Thousands of Sadrists Demonstrate in Kirkuk
AFP reports that nearly 2000 members of the Army of the Mahdi, the militia headed by young Shiite radical Muqtada al-Sadr, demonstrated in Kirkuk on Saturday. The demonstration coincided with a general strike by the city’s approximately 300,000 Turkmen residents. Even the police stayed home.
Ibrahim Khayyat at al-Hayat provides further details. Muqtada’s representative in Kirkuk, Abdul Fattah al-Musawi, said, “The goal of putting 18 companies, or 1750 men (and 180 women), on parade, was to reinforce the unity of Muslim Iraqis with non-Muslim Iraqis. “Kirkuk,” he said, “is for all its inhabitants, not just for a particular group.”
The parade lasted for about two hours. The Shiites of Kirkuk and of the surrounding area joined in, raising the Iraqi flag (the Kurds have their own provincial flag), and pictures of Muqtada and of his father, Muhammad Sadiq al-Sadr (who was assassinated by Saddam in 1999).
Jalal Jawhar of the Patriotic Union of Kurdistan said that there was no objection to the demonstration, since it was part of democracy, but that it had to remain peaceful. He also considered that “the goal of parading troops was to demonstrate the power of Muqtada’s supporters and to underline their presence.”
One of the issues that has derailed the passage of a fundamental law or interim constitution by the Interim Govering Council is Kurdish demands. The Kurdish parties insist on a very loose federalism, Swiss style, and they also want Kirkuk added to a consolidated Kurdish province. Kirkuk has never been a majority Kurdish city, since the Turkmen predominated there, and since the 1990s Saddam expelled thousands of Kurds and brought in Arab residents. The city is said to be one third, Turkmen, one third Arab and one third Kurdish. Ethnic violence broke out in January in the wake of a public Kurdish call for the city to be added to the Kurdish province. There are many petroleum wellheads around Kirkuk, and the Kurds want control of them. They want, as in Canada, for the provincial government to control petroleum in its province.
The Kurdish demands on Kirkuk are absolutely unacceptable to the Sunni Arabs and Turkmen. A loose federalism has long been rejected by the Shiite al-Da`wa Party. As far back as 1996, al-Da`wa broke with Ahmad Chalabi’s Iraqi National Congress in large part because he had acquiesced to the Kurdish demands for loose federalism. Likewise, the Sadrists want a strong central government.
One question I have is about the ethnicity of Muqtada’s supporters in Kirkuk.

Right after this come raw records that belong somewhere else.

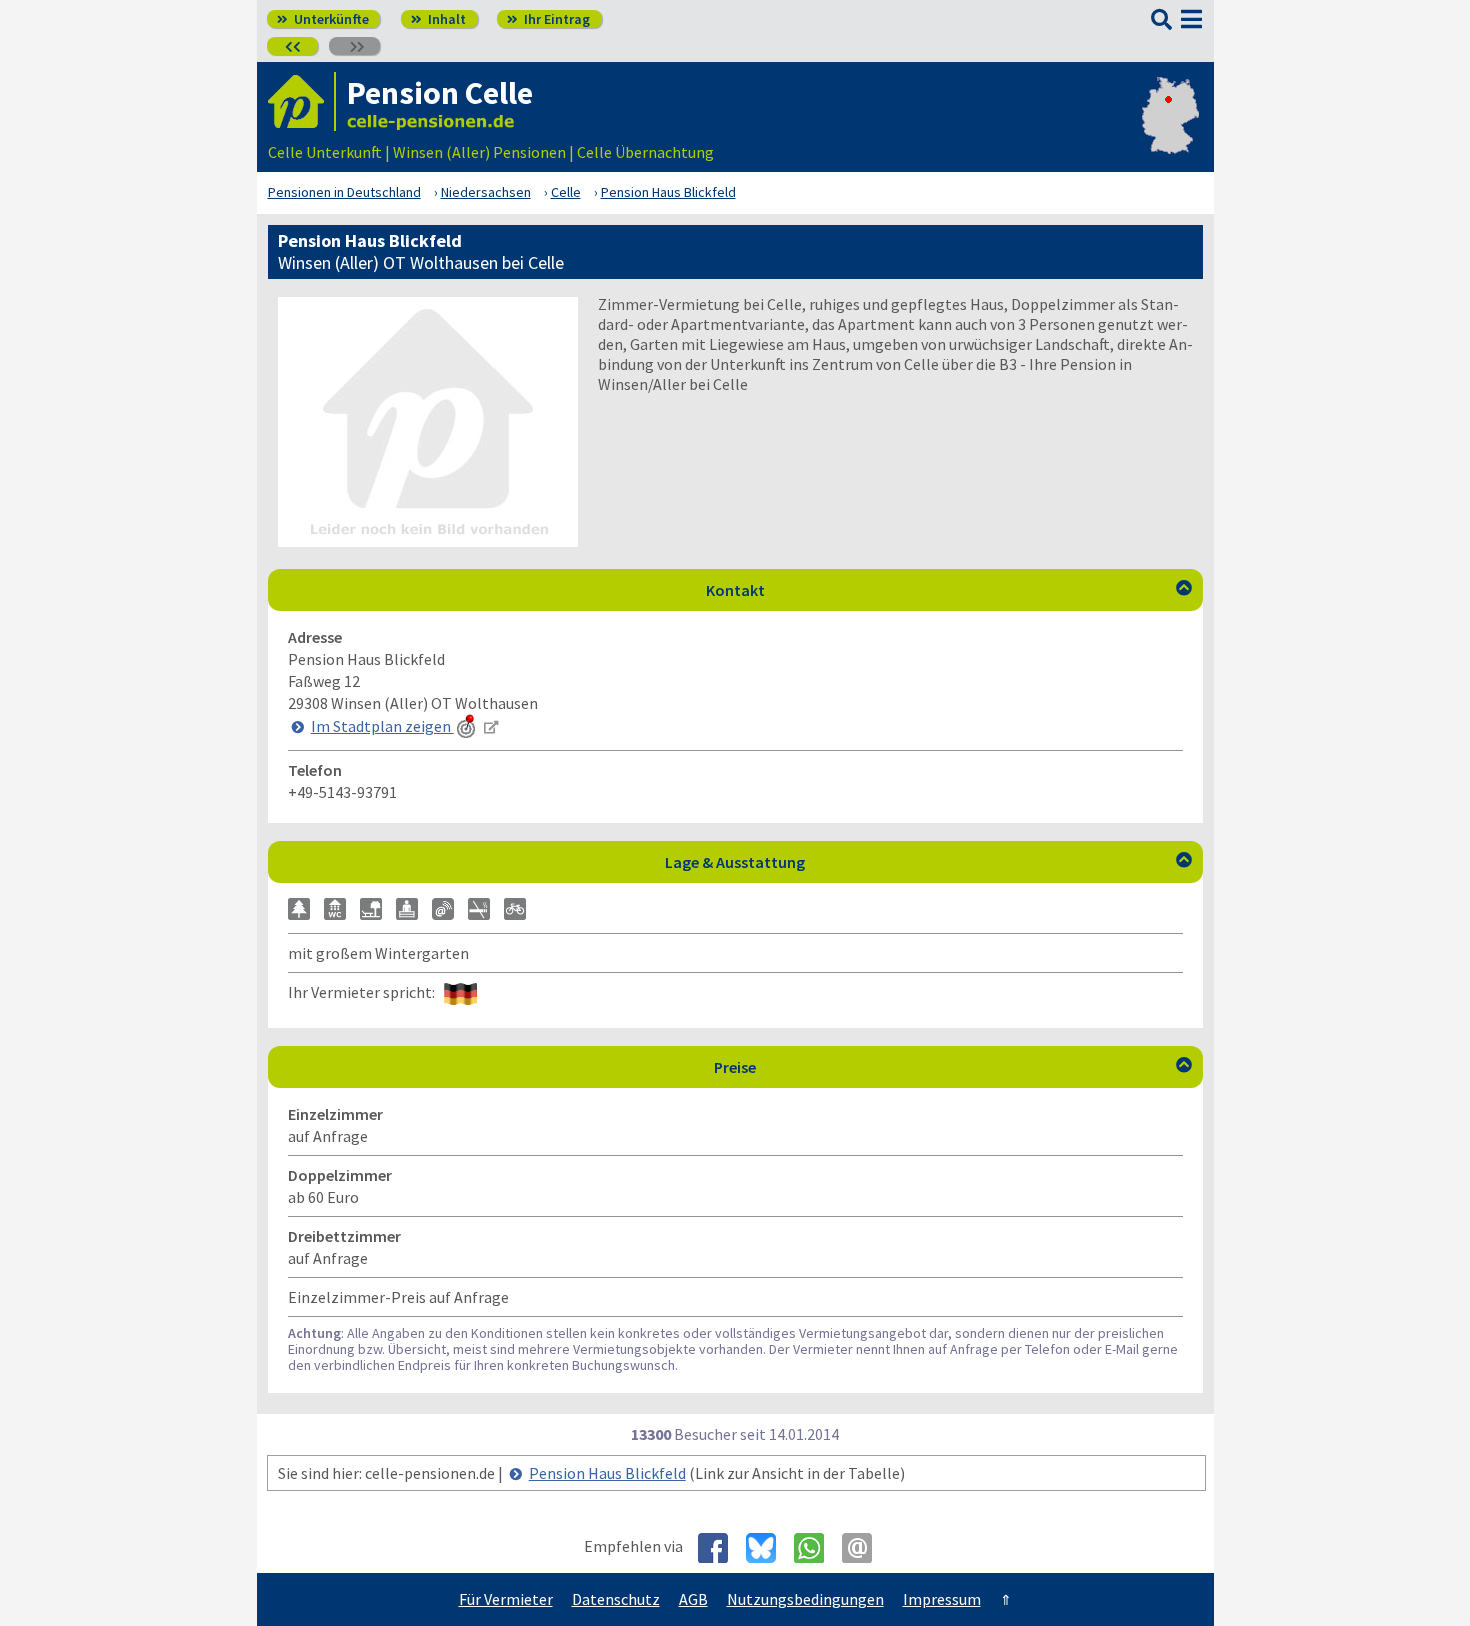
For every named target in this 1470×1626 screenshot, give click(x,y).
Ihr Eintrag (548, 19)
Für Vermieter (506, 1599)
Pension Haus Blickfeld (607, 1473)
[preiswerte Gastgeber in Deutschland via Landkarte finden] (1170, 132)
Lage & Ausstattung (928, 862)
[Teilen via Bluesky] (768, 1548)
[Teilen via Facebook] (720, 1548)
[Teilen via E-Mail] (864, 1548)
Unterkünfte (323, 19)
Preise (953, 1067)
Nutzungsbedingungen (805, 1599)
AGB (693, 1599)
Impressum (942, 1599)
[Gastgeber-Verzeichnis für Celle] (302, 101)
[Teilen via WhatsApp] (816, 1548)
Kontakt (949, 590)
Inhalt (438, 19)
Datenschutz (616, 1599)
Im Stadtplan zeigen (382, 726)
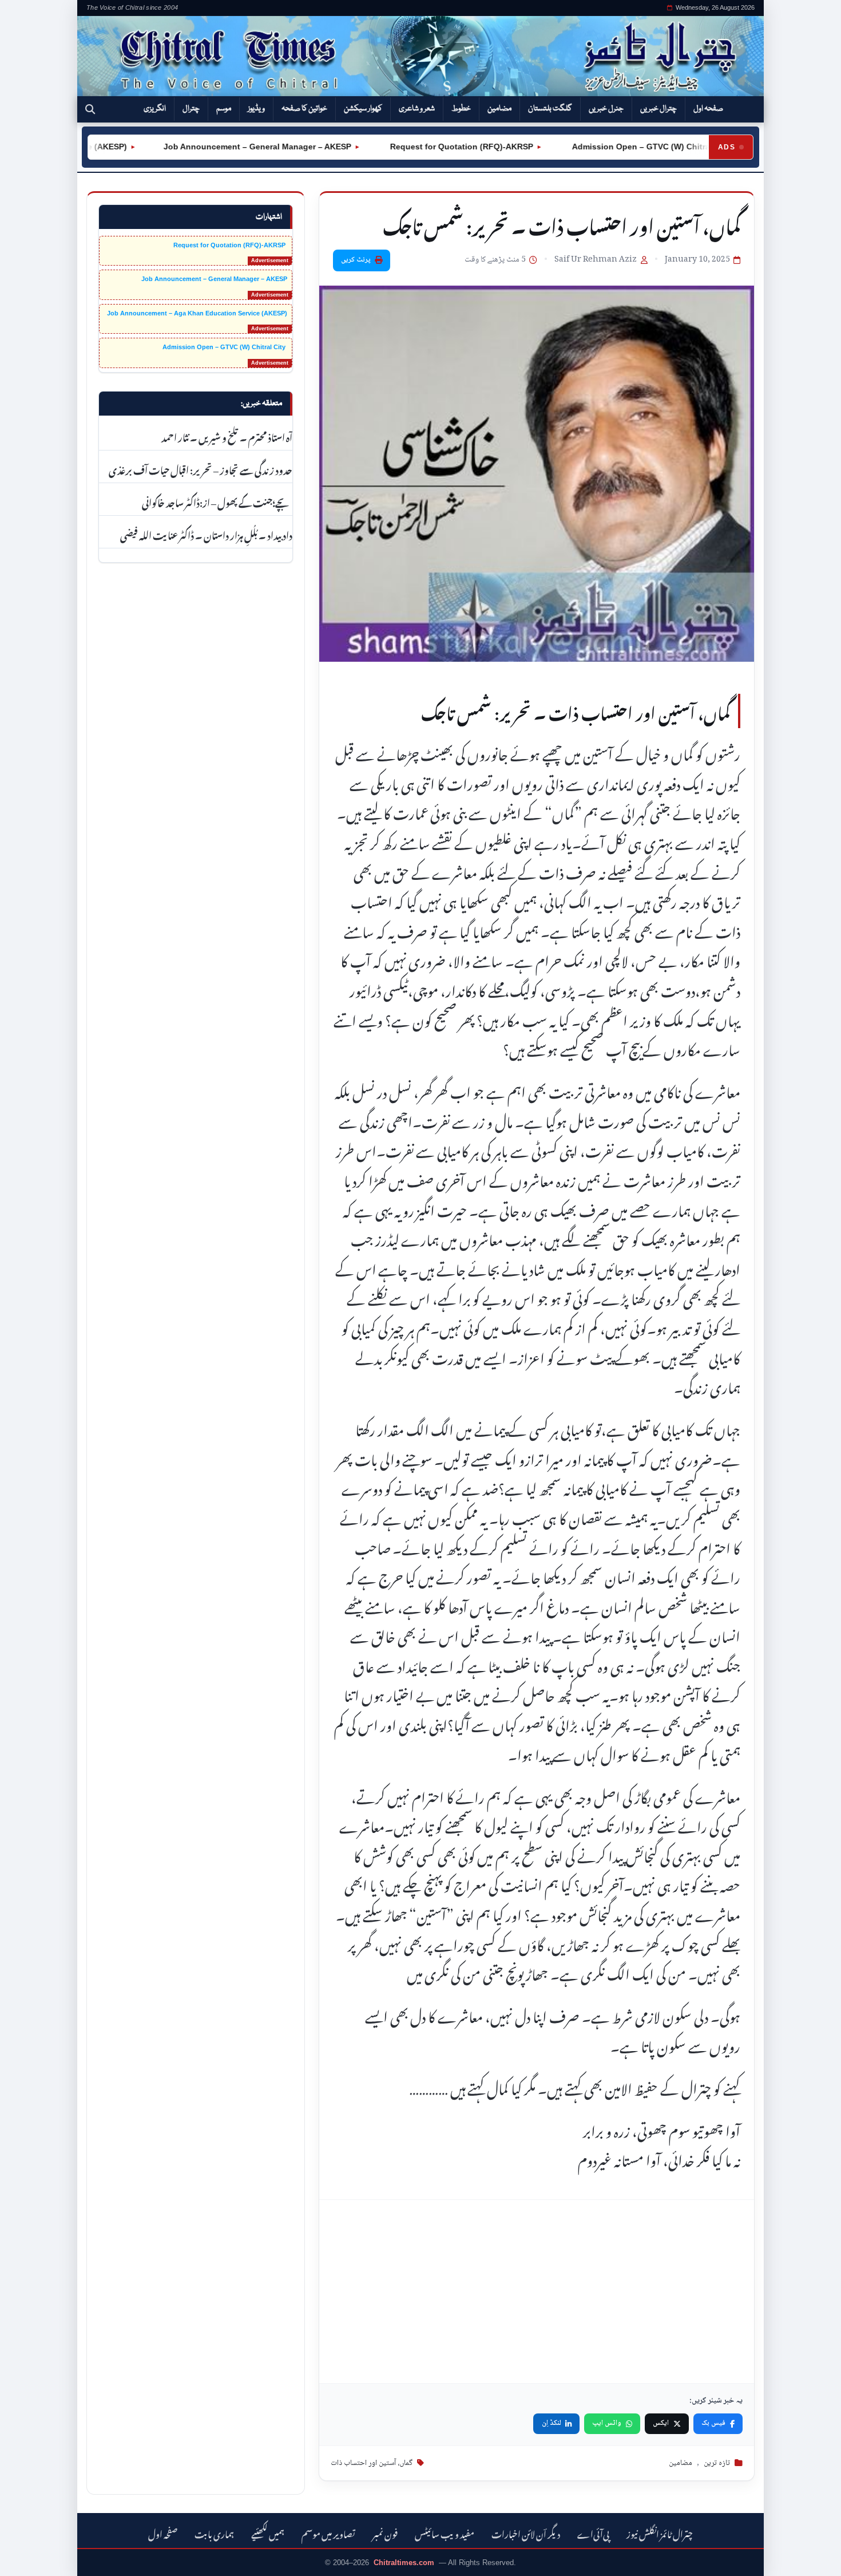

I’ve been told that perhaps a majority of the Turkmen are Shiites, and that they have in recent decades given up their unorthodox folk religion for orthodox Twelver Shiism, and that many followed Sadiq al-Sadr. Among the hundreds of thousands of Arabs relocated north by Saddam were, in addition, lots of Shiites. It would be interesting to know if the Army of the Mahdi militia in Kirkuk is mixed ethnically, with both Turkmen and Arabs.
Al-Musawi’s statement about reinforcing ties with non-Muslims is also bizarre, and one wonders if the Sadrists are trying to put together a Shiite-Chaldean alliance against the Kurds in the north. If you combined the 600,000 Iraqi Christians, many of whom are in Ninevah province, with the 600,000 Turkmen or so, and added to them all the Arabs relocated to the north by Saddam, it would be a non-trivial alliance against the 4 million or so Iraqi Kurds.